Aim of the exercise: Reproduce the items below verbatim, from the line containing "The image size is (1865, 832)." through the line containing "click(475, 93)", including both of those lines.

Data entries:
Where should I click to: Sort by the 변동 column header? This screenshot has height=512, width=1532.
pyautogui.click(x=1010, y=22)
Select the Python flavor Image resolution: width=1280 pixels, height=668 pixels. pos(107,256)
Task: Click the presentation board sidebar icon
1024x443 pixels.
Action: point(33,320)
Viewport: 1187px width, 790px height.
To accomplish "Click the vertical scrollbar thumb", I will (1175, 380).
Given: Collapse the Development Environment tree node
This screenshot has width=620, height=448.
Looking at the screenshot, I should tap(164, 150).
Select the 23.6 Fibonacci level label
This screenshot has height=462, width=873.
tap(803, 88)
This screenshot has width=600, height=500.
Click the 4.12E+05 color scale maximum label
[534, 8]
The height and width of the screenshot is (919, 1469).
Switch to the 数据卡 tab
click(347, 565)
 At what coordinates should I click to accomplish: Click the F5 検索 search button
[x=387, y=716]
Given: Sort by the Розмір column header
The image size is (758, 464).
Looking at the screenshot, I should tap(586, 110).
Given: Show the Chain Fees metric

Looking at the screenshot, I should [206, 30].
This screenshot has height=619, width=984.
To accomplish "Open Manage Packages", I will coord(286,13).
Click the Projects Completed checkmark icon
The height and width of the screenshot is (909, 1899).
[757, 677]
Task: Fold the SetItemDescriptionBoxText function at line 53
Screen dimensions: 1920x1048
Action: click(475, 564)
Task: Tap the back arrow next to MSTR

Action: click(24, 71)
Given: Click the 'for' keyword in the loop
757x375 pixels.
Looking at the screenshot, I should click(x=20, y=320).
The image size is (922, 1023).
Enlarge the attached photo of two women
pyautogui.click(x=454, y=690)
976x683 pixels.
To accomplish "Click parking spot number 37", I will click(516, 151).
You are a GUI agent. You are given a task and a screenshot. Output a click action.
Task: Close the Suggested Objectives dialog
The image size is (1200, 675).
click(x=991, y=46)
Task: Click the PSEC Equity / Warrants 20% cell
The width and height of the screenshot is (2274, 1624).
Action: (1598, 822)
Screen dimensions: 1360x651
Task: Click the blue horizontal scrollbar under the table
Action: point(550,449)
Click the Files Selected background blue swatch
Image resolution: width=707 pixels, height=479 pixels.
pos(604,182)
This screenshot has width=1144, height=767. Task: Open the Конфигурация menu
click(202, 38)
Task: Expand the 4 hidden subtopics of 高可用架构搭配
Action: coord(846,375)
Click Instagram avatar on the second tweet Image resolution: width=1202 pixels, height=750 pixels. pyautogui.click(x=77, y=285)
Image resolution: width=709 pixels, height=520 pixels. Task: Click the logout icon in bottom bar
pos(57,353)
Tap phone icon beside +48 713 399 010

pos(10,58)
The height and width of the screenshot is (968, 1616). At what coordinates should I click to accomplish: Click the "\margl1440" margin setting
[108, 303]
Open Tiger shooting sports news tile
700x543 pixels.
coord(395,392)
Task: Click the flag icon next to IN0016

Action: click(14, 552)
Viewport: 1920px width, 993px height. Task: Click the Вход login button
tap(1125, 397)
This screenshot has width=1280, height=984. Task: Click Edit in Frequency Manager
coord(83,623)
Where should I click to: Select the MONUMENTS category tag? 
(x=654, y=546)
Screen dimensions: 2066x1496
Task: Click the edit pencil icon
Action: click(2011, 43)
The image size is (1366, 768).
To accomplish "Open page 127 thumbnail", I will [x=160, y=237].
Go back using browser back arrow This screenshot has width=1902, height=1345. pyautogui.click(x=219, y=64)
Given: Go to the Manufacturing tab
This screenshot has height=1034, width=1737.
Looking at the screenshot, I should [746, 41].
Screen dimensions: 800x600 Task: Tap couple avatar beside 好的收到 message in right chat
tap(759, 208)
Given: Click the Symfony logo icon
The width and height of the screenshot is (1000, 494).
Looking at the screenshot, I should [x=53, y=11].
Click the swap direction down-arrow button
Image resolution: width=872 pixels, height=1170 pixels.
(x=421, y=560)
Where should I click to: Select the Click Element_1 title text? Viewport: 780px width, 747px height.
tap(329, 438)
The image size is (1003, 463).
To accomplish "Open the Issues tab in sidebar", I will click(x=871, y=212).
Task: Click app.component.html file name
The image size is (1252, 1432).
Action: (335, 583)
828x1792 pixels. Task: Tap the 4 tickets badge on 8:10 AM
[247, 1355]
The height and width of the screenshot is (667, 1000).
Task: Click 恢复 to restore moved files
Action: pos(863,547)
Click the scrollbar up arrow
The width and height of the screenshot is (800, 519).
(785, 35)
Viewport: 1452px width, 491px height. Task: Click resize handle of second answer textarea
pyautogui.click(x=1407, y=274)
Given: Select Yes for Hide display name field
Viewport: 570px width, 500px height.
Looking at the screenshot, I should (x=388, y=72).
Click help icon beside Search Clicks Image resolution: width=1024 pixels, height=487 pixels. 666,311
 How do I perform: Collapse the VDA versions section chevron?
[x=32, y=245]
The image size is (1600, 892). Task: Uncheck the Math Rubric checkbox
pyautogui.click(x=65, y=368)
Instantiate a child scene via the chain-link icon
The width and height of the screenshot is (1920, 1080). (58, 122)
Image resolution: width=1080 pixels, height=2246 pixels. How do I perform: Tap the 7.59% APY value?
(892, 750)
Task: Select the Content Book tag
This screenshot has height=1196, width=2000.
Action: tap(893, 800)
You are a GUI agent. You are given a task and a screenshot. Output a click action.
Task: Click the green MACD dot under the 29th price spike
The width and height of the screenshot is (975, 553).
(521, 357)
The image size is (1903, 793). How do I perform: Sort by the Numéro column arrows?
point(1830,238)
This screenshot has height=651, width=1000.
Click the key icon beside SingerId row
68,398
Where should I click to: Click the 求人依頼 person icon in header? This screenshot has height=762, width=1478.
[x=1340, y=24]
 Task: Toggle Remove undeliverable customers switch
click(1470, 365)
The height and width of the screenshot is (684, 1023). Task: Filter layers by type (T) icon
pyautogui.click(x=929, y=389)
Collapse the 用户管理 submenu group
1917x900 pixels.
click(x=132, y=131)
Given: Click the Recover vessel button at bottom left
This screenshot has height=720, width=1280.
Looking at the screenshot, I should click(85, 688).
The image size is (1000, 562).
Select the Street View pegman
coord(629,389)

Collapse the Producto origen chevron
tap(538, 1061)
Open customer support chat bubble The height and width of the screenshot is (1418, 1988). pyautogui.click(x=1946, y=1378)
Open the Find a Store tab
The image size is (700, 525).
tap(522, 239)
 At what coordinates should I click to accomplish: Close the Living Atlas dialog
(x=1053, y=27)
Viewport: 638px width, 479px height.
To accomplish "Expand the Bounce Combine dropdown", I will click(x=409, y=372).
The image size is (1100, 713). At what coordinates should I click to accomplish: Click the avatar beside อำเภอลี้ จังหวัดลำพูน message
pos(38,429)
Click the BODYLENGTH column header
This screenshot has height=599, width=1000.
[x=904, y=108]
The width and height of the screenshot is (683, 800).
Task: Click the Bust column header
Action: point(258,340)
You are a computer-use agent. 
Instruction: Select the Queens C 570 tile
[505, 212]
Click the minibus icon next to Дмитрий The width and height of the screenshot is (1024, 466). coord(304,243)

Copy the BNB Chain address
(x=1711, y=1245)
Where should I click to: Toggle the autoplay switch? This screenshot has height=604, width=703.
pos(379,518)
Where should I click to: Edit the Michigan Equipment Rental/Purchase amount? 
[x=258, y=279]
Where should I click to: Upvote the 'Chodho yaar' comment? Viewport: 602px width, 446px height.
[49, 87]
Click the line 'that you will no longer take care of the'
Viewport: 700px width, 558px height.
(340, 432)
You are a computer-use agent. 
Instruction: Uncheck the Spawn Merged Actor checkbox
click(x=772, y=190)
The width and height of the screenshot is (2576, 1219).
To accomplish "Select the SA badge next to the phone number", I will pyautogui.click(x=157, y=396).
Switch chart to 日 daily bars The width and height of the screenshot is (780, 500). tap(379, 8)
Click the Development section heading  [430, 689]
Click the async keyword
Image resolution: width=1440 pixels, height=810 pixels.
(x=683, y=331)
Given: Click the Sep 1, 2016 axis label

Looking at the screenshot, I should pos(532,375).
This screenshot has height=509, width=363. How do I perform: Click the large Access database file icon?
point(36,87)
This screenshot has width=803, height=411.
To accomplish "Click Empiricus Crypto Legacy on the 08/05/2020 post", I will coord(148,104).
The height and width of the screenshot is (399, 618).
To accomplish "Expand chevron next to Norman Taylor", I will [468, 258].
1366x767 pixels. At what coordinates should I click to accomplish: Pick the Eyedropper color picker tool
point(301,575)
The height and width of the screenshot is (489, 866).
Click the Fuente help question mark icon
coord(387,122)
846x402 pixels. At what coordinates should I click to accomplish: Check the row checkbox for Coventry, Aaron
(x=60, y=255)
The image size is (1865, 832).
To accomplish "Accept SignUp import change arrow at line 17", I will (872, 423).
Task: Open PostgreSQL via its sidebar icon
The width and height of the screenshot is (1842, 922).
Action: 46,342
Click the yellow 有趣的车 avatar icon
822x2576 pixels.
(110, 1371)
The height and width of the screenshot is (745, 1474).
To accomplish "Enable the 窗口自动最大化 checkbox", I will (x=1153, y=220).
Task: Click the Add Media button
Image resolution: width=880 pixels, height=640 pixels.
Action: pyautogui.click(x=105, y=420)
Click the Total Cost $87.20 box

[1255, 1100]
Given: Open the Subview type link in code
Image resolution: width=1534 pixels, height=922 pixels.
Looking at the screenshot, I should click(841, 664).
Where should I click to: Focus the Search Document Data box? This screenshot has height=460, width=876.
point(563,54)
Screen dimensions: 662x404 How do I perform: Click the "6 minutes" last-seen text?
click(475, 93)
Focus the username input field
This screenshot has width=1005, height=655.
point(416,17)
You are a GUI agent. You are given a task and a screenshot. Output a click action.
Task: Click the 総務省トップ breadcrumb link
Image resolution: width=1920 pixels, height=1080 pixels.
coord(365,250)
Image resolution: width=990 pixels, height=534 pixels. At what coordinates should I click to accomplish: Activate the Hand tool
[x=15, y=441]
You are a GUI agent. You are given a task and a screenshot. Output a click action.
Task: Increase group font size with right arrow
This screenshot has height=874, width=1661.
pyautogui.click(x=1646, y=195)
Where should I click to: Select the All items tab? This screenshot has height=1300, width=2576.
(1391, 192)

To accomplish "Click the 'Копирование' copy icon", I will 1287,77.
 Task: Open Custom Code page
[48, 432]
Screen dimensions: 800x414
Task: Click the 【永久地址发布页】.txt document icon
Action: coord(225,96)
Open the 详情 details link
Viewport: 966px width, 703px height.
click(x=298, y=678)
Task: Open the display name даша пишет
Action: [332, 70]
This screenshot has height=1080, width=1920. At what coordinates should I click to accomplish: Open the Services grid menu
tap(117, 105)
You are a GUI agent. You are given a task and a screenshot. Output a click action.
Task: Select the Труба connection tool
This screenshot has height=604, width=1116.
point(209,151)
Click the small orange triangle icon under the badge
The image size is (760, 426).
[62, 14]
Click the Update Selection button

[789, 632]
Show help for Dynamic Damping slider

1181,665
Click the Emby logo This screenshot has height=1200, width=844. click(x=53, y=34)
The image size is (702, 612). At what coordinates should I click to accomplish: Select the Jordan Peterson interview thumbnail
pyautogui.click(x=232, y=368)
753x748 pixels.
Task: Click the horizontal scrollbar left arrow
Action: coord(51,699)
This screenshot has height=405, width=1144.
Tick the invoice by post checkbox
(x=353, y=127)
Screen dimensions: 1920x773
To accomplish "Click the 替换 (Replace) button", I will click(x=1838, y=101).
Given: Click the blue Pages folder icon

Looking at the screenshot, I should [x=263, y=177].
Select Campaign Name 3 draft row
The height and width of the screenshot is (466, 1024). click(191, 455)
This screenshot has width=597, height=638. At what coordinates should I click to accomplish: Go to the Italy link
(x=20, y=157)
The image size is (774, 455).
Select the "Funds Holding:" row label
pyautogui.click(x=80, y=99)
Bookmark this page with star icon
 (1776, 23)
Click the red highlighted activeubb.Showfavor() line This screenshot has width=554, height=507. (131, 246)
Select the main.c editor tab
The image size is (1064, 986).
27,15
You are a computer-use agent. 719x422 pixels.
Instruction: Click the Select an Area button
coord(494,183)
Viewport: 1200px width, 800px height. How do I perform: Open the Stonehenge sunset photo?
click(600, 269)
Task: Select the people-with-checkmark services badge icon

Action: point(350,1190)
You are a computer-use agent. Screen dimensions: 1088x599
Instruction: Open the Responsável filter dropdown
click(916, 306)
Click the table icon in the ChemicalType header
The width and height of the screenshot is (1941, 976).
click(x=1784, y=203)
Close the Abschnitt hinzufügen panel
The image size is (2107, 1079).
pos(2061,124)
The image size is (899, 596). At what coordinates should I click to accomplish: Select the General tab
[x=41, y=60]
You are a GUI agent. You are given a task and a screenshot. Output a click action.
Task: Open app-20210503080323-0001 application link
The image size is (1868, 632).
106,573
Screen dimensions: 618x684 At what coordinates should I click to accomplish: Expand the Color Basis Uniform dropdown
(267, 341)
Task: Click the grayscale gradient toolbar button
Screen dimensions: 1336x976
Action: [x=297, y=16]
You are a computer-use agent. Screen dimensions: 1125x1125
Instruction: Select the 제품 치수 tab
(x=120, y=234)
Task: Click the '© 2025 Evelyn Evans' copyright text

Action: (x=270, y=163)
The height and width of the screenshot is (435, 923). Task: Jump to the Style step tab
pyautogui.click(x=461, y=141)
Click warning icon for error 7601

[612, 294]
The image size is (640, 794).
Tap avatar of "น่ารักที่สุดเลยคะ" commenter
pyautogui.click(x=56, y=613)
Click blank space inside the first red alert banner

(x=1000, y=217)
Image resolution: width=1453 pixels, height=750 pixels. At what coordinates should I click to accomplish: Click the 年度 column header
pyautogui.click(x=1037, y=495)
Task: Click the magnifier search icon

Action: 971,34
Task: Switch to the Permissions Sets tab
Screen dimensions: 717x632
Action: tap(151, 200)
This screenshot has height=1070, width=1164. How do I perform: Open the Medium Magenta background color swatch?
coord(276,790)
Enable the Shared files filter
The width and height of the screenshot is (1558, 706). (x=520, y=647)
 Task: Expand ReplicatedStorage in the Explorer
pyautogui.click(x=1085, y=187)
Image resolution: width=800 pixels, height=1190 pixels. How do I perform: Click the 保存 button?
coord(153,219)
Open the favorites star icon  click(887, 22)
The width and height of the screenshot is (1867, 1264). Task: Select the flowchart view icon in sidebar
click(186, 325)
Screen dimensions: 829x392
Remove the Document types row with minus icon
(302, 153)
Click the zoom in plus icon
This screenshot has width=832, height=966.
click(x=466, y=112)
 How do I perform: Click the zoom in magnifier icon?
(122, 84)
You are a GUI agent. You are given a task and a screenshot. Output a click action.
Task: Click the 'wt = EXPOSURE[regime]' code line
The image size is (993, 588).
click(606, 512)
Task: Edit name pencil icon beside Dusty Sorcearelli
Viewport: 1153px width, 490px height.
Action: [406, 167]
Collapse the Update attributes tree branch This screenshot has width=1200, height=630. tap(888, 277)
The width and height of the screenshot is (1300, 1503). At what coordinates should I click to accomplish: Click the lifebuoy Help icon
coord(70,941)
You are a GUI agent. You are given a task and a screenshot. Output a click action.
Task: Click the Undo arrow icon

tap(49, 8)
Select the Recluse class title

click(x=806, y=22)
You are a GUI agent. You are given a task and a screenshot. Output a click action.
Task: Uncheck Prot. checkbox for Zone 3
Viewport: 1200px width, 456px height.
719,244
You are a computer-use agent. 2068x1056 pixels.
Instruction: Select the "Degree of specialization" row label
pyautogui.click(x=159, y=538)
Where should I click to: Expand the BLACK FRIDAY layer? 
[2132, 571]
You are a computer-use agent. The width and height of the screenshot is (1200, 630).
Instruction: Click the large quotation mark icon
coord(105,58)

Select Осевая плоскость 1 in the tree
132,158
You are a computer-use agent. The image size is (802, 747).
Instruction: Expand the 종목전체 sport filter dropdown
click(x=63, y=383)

Result below:
The image size is (1865, 832).
To accomplish "Accept SignUp import change arrow at line 17", I will (872, 423).
Task: Open PostgreSQL via its sidebar icon
The width and height of the screenshot is (1842, 922).
Action: 46,342
Click the yellow 有趣的车 avatar icon
822x2576 pixels.
(110, 1371)
The height and width of the screenshot is (745, 1474).
To accomplish "Enable the 窗口自动最大化 checkbox", I will (x=1153, y=220).
Task: Click the Add Media button
Image resolution: width=880 pixels, height=640 pixels.
Action: pyautogui.click(x=105, y=420)
Click the Total Cost $87.20 box

[1255, 1100]
Given: Open the Subview type link in code
Image resolution: width=1534 pixels, height=922 pixels.
Looking at the screenshot, I should click(841, 664).
Where should I click to: Focus the Search Document Data box? This screenshot has height=460, width=876.
point(563,54)
Screen dimensions: 662x404 How do I perform: Click the "6 minutes" last-seen text?
click(475, 93)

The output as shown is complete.